For the colors, I purchased two small cans (30 fl. oz.) of Behr's Low Odor Zero VOC paint.  The darker color is Teal Zeal and the lighter color that I used for the door, drawer, and cabinet interior is Jamaica Bay.  I used a small foam roller like this one to apply the paint, which allowed me to get a nice even coat.  Two coats of paint was plenty for getting the color even.  I have a decent amount of paint leftover, but that was the plan because I want to use these colors for a few other projects as well.

I let the paint thoroughly dry for a few days (the weather was still very humid and I wanted to be very sure that the surface was dry) and then moved everything back outside so that I could apply a spray coat finish to seal everything.  The paint probably didn't need a sealant, but since I planned to use this in the kitchen I wanted to apply a sealant so that the surface could be properly cleaned when needed without damaging the color.  I used Rust-Oleum's Crystal Clear Enamel spray to coat the surface.

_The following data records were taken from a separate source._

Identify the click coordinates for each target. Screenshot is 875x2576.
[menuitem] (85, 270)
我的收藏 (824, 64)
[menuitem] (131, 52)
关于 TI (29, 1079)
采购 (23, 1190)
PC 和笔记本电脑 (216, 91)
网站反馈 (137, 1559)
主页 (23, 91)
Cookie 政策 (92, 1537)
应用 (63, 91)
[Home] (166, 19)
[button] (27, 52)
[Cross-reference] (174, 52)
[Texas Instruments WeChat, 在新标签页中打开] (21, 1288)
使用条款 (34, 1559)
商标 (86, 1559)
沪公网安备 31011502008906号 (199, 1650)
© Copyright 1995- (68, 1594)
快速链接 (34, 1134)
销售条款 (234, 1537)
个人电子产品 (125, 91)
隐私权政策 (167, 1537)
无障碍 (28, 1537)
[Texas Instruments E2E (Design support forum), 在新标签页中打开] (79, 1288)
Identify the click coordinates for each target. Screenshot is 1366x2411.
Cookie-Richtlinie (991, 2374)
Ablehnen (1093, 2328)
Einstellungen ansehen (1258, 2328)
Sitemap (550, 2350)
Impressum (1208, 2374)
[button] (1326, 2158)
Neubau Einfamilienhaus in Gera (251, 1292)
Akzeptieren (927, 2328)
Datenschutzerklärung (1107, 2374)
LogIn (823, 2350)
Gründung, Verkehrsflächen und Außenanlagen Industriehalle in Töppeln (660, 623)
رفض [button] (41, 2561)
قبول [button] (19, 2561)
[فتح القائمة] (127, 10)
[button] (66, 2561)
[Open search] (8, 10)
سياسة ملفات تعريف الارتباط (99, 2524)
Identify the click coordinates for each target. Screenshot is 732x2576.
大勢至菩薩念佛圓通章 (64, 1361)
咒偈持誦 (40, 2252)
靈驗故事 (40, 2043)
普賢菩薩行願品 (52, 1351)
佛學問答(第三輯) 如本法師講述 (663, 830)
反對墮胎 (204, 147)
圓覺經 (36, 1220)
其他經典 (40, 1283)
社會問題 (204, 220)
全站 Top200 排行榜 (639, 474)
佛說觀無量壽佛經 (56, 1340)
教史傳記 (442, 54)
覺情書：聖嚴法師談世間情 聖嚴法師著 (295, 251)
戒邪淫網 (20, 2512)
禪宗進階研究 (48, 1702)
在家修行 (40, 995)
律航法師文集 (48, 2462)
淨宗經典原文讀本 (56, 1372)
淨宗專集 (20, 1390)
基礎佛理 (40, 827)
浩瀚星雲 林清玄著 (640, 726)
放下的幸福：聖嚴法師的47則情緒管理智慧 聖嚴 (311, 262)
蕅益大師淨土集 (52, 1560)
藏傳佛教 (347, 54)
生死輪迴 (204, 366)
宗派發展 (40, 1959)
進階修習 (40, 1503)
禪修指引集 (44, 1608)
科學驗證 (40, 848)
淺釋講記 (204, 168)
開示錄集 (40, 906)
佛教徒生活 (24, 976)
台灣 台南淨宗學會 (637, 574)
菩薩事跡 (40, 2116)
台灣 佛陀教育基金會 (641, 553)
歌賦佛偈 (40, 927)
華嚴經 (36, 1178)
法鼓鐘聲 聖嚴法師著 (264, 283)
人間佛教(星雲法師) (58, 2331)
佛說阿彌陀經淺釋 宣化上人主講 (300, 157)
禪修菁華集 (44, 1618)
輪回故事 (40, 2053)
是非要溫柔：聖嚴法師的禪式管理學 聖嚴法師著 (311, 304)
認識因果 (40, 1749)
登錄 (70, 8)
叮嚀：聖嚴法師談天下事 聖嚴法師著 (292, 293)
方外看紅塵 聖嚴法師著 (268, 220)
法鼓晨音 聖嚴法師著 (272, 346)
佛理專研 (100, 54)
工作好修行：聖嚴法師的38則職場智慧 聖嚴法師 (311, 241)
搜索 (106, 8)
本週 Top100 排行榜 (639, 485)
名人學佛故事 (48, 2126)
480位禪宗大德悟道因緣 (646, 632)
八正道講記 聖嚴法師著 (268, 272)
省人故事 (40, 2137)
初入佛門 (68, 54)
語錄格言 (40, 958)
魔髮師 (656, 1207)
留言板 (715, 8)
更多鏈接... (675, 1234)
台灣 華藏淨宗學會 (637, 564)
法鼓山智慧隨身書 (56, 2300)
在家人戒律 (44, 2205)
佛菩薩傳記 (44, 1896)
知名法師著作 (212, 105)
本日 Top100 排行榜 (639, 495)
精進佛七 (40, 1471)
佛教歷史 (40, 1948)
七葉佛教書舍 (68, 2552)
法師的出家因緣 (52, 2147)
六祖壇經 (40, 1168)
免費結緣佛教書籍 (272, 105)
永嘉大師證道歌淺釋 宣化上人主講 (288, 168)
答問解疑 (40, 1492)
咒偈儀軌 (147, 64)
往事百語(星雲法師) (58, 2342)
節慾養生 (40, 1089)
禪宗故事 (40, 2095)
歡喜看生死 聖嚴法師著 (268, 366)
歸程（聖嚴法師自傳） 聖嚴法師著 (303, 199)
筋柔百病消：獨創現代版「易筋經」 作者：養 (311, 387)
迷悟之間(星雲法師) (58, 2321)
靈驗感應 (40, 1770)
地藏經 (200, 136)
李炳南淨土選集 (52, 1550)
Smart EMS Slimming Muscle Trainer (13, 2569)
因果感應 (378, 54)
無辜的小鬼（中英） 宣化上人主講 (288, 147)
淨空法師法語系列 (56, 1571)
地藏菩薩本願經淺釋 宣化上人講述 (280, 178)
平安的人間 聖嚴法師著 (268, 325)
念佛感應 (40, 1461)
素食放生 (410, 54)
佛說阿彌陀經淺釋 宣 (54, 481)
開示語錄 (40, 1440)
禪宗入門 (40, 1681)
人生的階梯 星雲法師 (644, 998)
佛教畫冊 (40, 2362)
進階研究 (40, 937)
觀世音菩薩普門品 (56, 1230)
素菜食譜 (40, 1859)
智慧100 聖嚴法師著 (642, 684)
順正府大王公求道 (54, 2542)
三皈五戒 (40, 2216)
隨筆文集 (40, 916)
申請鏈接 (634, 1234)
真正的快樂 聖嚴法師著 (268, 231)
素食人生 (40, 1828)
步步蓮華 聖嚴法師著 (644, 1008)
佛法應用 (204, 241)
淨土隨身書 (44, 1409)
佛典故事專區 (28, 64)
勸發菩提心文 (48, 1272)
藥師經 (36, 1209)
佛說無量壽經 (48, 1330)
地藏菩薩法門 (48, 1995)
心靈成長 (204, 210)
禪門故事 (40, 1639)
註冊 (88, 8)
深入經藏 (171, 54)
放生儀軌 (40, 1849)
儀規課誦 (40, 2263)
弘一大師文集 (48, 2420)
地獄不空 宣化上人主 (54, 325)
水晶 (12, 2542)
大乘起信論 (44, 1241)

When the clear coat was dry, all that was left was to re-attach the hardware and the cabinet countertop.   Ta-da!  I'm quite happy with how it turned out.

The cabinet is now in my kitchen and is being put to good use.  I use it to hold recipes on the countertop while I'm cooking, and I'm working on how to best utilize it for storage.  It's currently holding my teakettle and immersion blender.

I also bought three plastic placemats for $1.99 each from Target and trimmed them to fit the drawer and the interior shelves.  I had thought about lining the drawers with contact paper, but then decided on plastic placemats because I can easily remove them for cleaning in the future when needed.